Inaugurado em 2018 como centro cultural dedicado às obras do casal, o sobrado com mais de 200 anos de fundação ganha, agora, uma transposição para o ambiente virtual com a possibilidade de que se realize um tour através do novo site. A casa de dois pavimentos fica ao lado da residência de Carlos e Fani. No primeiro andar estão obras dele. No segundo, trabalhos dela. “Na nossa própria casa tem um porão onde ficam alguns trabalhos da Fani também. Em nossa casa tenho um ateliê no segundo andar, nos fundos, o último cômodo. A vista mais bonita é para os fundos. É lá que pinto”, conta Carlos, afirmando ter mantido a produção durante a pandemia.
‘Trabalhei muito e procurei caminhos’
Em fevereiro do próximo ano, Carlos e Fani Bracher completam meio século de pouso em Ouro Preto. Nesse tempo, no entanto, permaneceram voando pelo país e pelo mundo. A pandemia, como a todo mundo, forçou-os a uma pausa. No início, conta Fani, permaneceram na cidade histórica. “Trabalho estampa de santos e recebi muitos pedidos. Depois passei a fazer bordados, de que gosto muito, com poemas de Manoel de Barros, Guimarães Rosa. E bordar me faz ter um caminho interno, me dá um pouco de paz, como uma meditação. Nos seis primeiros meses foi mais tranquilo. Trabalhei muito e procurei caminhos, atalhos”, narra ela, que em seguida transferiu-se para a pequena Piau, onde foi criada.

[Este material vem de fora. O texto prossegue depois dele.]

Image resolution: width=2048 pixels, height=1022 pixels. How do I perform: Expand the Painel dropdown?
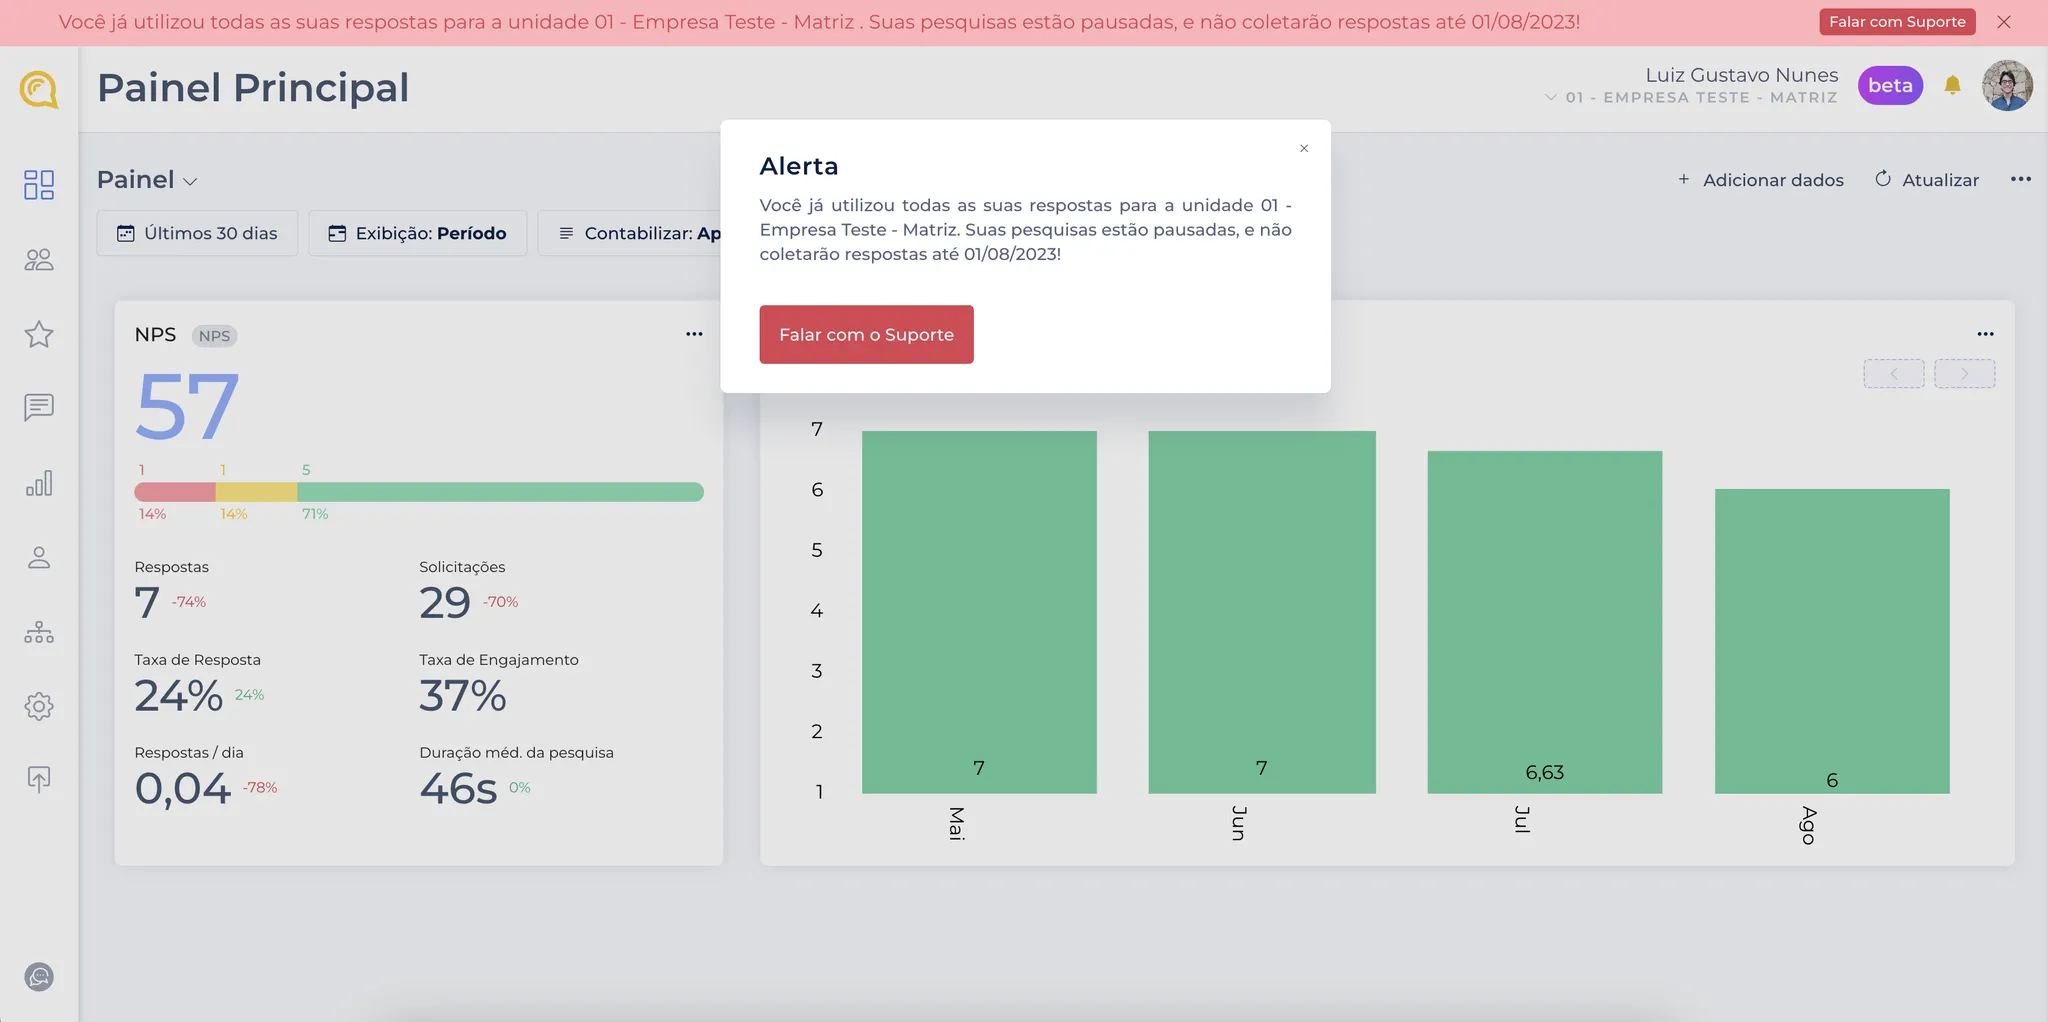[147, 180]
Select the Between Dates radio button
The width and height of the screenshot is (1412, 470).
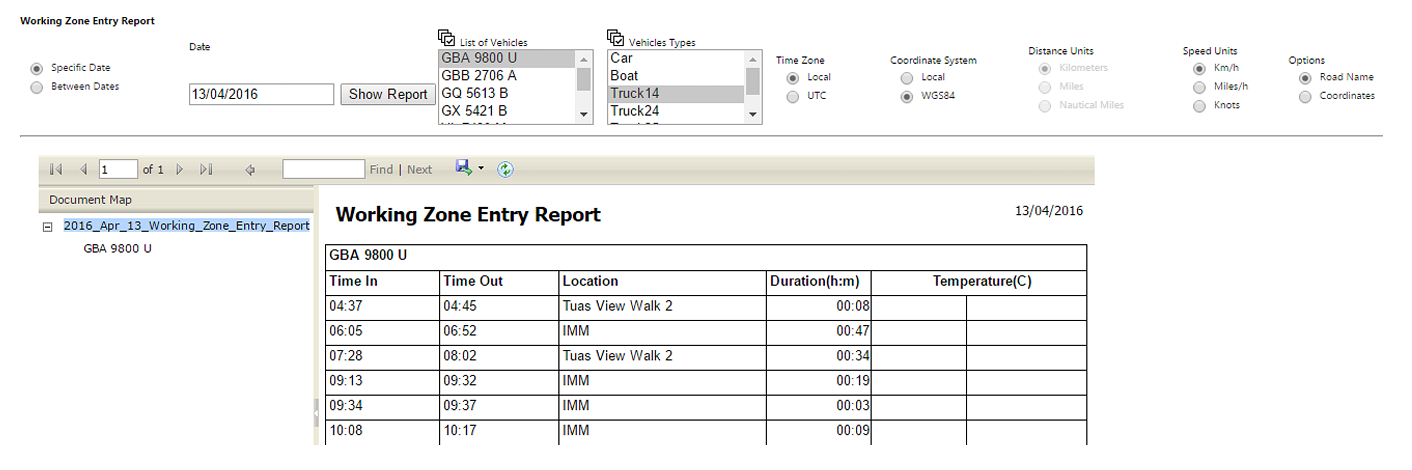(37, 87)
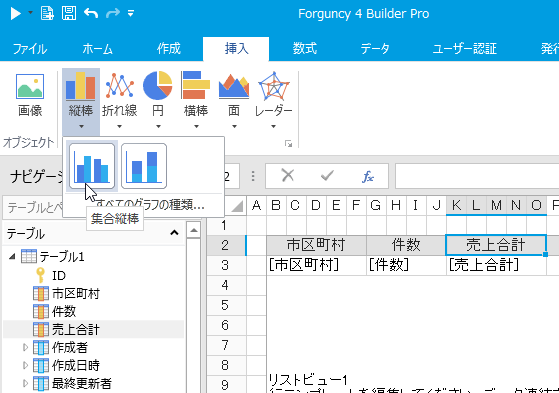Expand the 作成者 tree node
Screen dimensions: 559x393
pyautogui.click(x=25, y=347)
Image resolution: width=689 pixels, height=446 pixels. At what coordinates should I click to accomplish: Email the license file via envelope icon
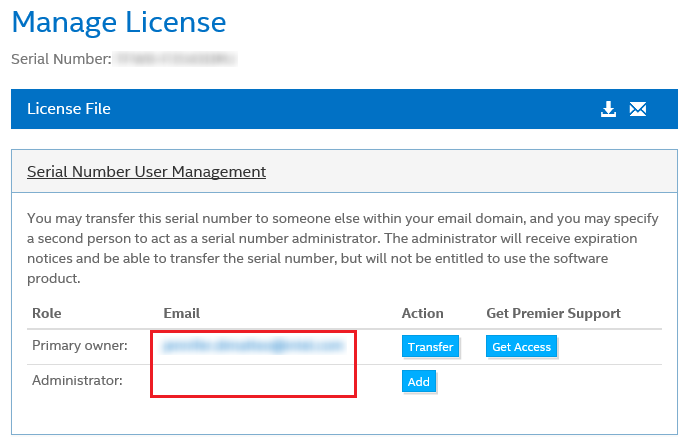click(x=638, y=109)
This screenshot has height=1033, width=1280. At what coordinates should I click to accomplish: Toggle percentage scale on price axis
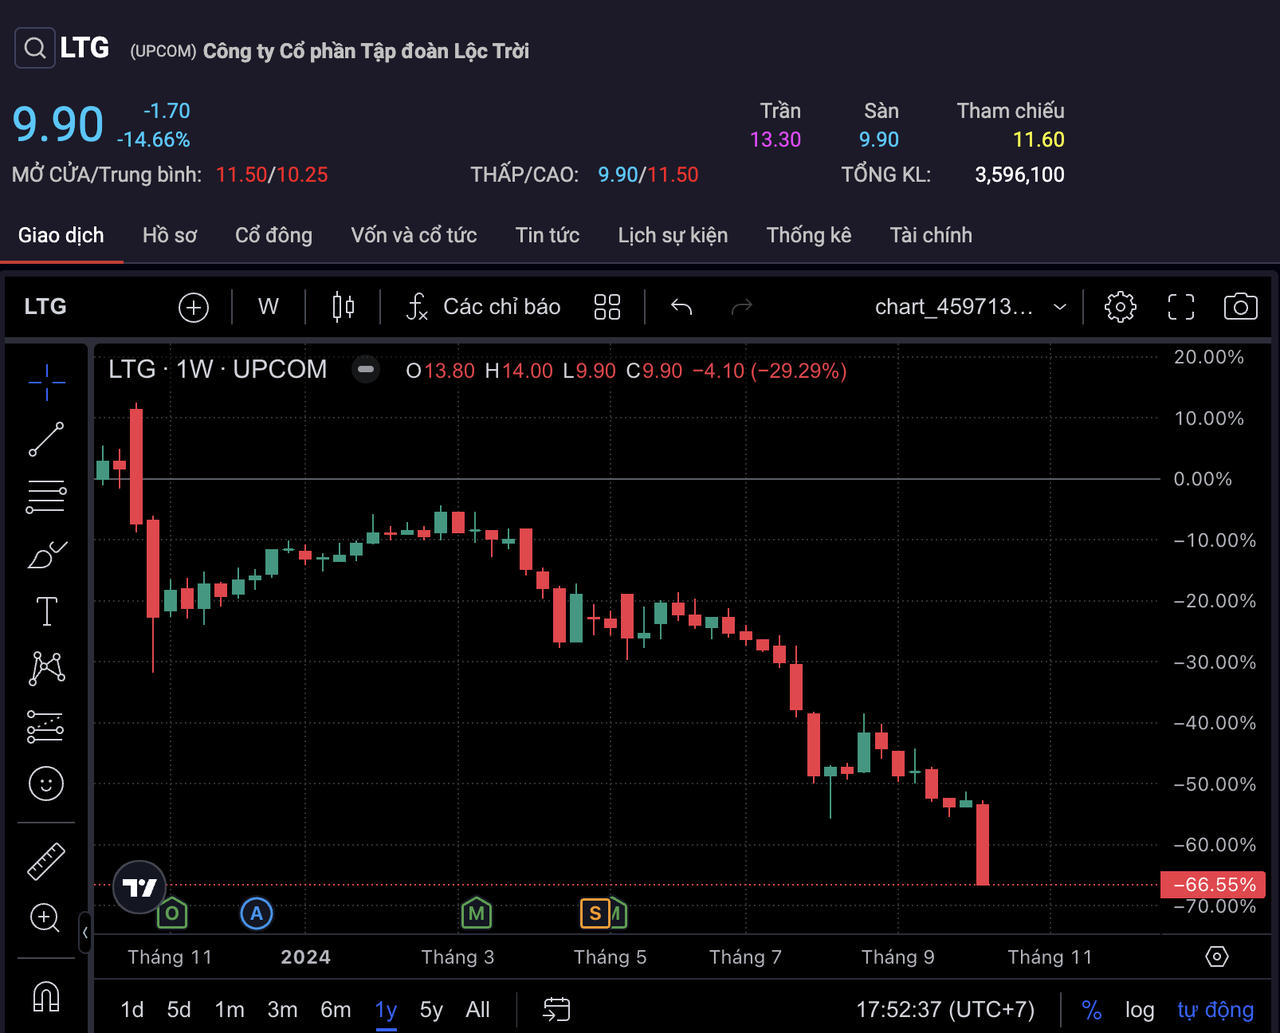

Ainda protegida do caos provocado pelo coronavírus, a cidade a pouco mais de 40 km de Juiz de Fora não somava muitos casos de infecção quando por lá os Bracher passaram três meses. Hoje a realidade é outra e o casal retornou para Ouro Preto. “Passo aproximadamente todo o tempo recluso. Vou tentando ficar o mais possível dento de casa. Vamos driblando essa crueza de viver, um quase impedimento de viver. É um claustro forçado”, lamenta ele, sobre o momento em que estar on-line mostrou-se fundamental para os artistas. “Agora na pandemia isso se mostrou muito importante. Dá para participar de tudo sem aglomerações”, aponta Fani, que também mantém a pesquisa sobre pigmentos.
Rodando o mundo
A ideia, portanto, é que o Ateliê Casa Bracher seja o reflexo da movimentada rotina artística do casal. “De 2008 a 2018 fiz uma retrospectiva na Europa. Rodou no Museu de Arte Moderna de Moscou, num palácio em Frankfurt, outro em Praga, na Abadia de Leominster, no Reino Unido, num castelo em Düsseldorf, na Alemanha. Depois foi para Suíça, Estocolmo, Luxemburgo, Bruxelas. Foram dez lugares, um por ano. Concomitantemente, em 2014 e a 2015 rodou o Brasil a exposição do CCBB, ‘Pintura e Permanência'”, enumera Carlos, cuja mostra recebeu cerca de 450 mil pessoas, um recorde de montagem brasileira no Centro Cultural Banco do Brasil.
Aos 76, quatro a menos que o marido, Fani não se diz cansada. Prática e objetiva, comemora o aniversário do marido sem, contudo, tecer loas aos ponteiros do relógio. “Carlinhos tem uma cabeça muito boa. Eu sou mais realista e pessimista, como o Millôr Fernandes, que dizia que a partir de quando nascemos passamos a envelhecer. Temos que agradecer pela saúde muito boa que temos, pela cabeça muito boa que temos. Mas envelhecer não é tão maravilhoso”, afirma. Carlos ameniza, falando e sorrindo, como é seu costume: “Tem uns grilos normais, como os automóveis”.